Error: Merge two sorted linkedlist using dummy head technique in Python

Question

I'm trying to solve merge two sorted linkedlist problem using dummy head technique. For some reason I have an error coming from passing an argument to my dummy head holder. The output suppose to merge both linkedlist like this: 1-> 1-> 2-> 3-> 7-> None

I would be happy if you please guide which data needs to pass in my dummy head variable? Thanks in advance! This is the error I have:

    dummy = LinkedList()
TypeError: __init__() missing 1 required positional argument: 'data

Here's my complete code:

class LinkedList:
    def __init__(self, data):
        self.data = data
        self.next = None


def print_list(head: LinkedList) -> None:
    while head:
        print(head.data, end=" -> ")
        head = head.next
    print("None")


def merge_lists(headA, headB):
    dummy = LinkedList()
    curr = dummy

    while headA != None and headB != None:
        if headA.data < headB.data:
            curr.next = headA
            headA = headA.next
        else:
            curr.next = headB
            headB = headB.next

        curr = curr.next

    if headA != None:
        curr.next = headA
    else:
        curr.next = headB

    return dummy.next



node1 = LinkedList(1)
node1.next = LinkedList(2)
node1.next.next = LinkedList(7)


node2 = LinkedList(1)
node2.next = LinkedList(3)

print(merge_lists(node1, node2)) # 1-> 1-> 2-> 3-> 7-> None

Answer 1

class node:
    def __init__(self, data):
        self.data = data
        self.next = None
        
class linkedList:
    def __init__(self):
        self.head = None
        
    def insertNode(self, data):
        newnode = node(data)

**WRITTEN TASKS:**
a) Name every class defined in the thread, counting the code in both the question and the answer.
b) According to the thread, what output should the merge of the two lists produce?
c) Translate this sentence from the thread into Spanish: "For some reason I have an error coming from passing an argument to my dummy head holder."
The material has no connection to the thread about merging sorted linked lists.

**INFORMATION PROVIDED:**
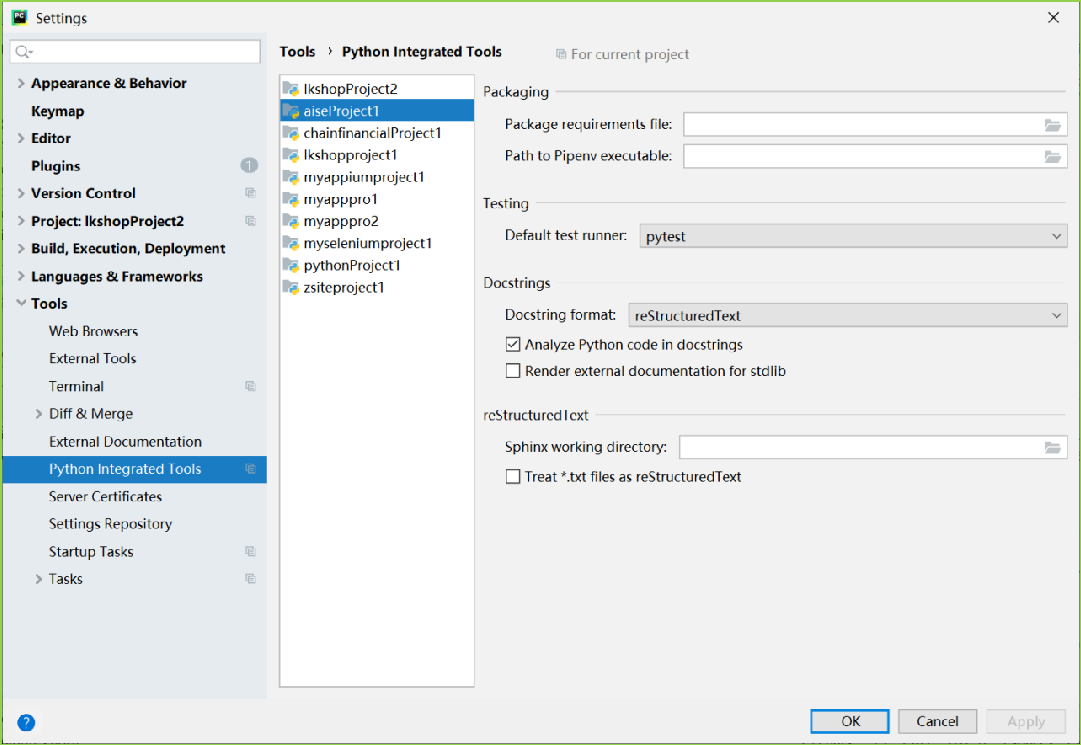
Task: Toggle Analyze Python code in docstrings
Action: click(x=514, y=345)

**RESPONSES IN ORDER:**
a) LinkedList, node, linkedList

b) 1-> 1-> 2-> 3-> 7-> None

c) Por alguna razón tengo un error que proviene de pasar un argumento a mi contenedor de cabeza ficticia.